I don’t necessarily suggest conducting an interview with someone you want to have sex with – unless question-and-answer sessions light your erotic fire, and theirs – but discussing questions like the ones below can be a good place to start if you’re just not sure what to do with this playmate you find so hot:

  • What feels good to you?>
  • How do we have sex so I don’t hurt you?
  • I want (insert your deepest fantasy, or just what your body craves that day). What do you want?

***

I think the connection we need to keep making between disabled people and sexuality is our right to want sex, to think about sex, to be sexy and express our sexuality – or not to do any of those if we choose not to. For some people that includes the right to have sex, but for others it’s more about the right – and the responsibility – to live in a world that’s so often about sex appeal, and where so many interactions are expected to have sexual overtones.

…unless you’re disabled, in which case you’re assumed to be childlike, uninterested in sex and lacking a sexuality, even unaware of sex; in other words, nonsexual.

We used to describe these attitudes towards disabled people’s sexualities as seeing people with disabilities as “asexual.”
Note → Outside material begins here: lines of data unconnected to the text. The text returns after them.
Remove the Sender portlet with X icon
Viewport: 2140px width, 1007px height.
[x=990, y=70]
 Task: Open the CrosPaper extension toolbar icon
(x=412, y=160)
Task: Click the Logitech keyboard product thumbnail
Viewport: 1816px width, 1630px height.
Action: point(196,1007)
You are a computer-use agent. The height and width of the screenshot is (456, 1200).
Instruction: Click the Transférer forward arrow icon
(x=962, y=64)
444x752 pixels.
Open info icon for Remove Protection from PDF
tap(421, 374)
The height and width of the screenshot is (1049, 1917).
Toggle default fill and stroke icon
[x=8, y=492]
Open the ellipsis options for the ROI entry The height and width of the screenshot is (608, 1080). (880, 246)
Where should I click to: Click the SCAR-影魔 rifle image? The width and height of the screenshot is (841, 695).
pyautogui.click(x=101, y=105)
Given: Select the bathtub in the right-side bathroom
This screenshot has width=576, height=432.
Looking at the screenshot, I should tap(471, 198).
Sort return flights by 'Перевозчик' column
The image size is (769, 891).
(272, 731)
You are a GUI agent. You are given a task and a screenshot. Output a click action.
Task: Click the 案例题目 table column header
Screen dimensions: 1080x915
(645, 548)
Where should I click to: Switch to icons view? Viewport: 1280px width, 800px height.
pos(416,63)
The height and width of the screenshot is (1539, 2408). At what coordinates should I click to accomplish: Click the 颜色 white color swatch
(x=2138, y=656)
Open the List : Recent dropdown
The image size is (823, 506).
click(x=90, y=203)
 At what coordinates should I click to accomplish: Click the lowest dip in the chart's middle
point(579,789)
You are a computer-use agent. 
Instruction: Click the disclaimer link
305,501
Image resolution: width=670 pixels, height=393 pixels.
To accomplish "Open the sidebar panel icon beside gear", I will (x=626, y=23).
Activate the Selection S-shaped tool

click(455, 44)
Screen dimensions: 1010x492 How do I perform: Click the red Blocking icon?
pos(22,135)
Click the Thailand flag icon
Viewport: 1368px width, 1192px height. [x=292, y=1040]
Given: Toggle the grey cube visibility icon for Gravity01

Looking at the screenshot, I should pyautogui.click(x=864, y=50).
Asexuality is, however, an actual identity or orientation. It’s not generally seen as an absence of sexuality, but as a way some individuals relate to their own sexualities or with the idea of sexuality in general.

Disabled people can, and do, identify as asexual, without that having anything to do with their disability.

I think highlighting the variability of disabled people’s sexualities is important, and sometimes overlooked.

We emphasize so much that disabled people are sexual beings, that we forget that we’re allowed to be lousy lovers, or to have sexual relationships that don’t work, or to have lovers who just don’t enjoy our sexiness without that making them narrow-minded, ableist jerks. We forget that having sexual rights also means we have the right to be lousy in bed, that we have the right not to shock others with our sexualities, that we have the right to be celibate by choice.

So many disabled people don’t get choices, though. They don’t get privacy, or say in who provides their personal care, or who knows about their personal business. The idea that disabled folks who need physical assistance with daily personal-care needs (dressing, bathing, caring for their home, etc.) could also get assistance (without judgment) with the parts of their sexual and intimate lives they physically can’t negotiate themselves is deeply complicated.

There are no easy answers – so much of what I’ve brought up here would, and has, fill books – and there are no quick fixes for making mass changes to attitudes about disability, or sex, or disabled people expressing our sexualities. We’re talking about changing generations of attitudes about two experiences people hold so much fear around in general.

Maybe one place to start, for everyone, is to expand what we think of as sex in the first place.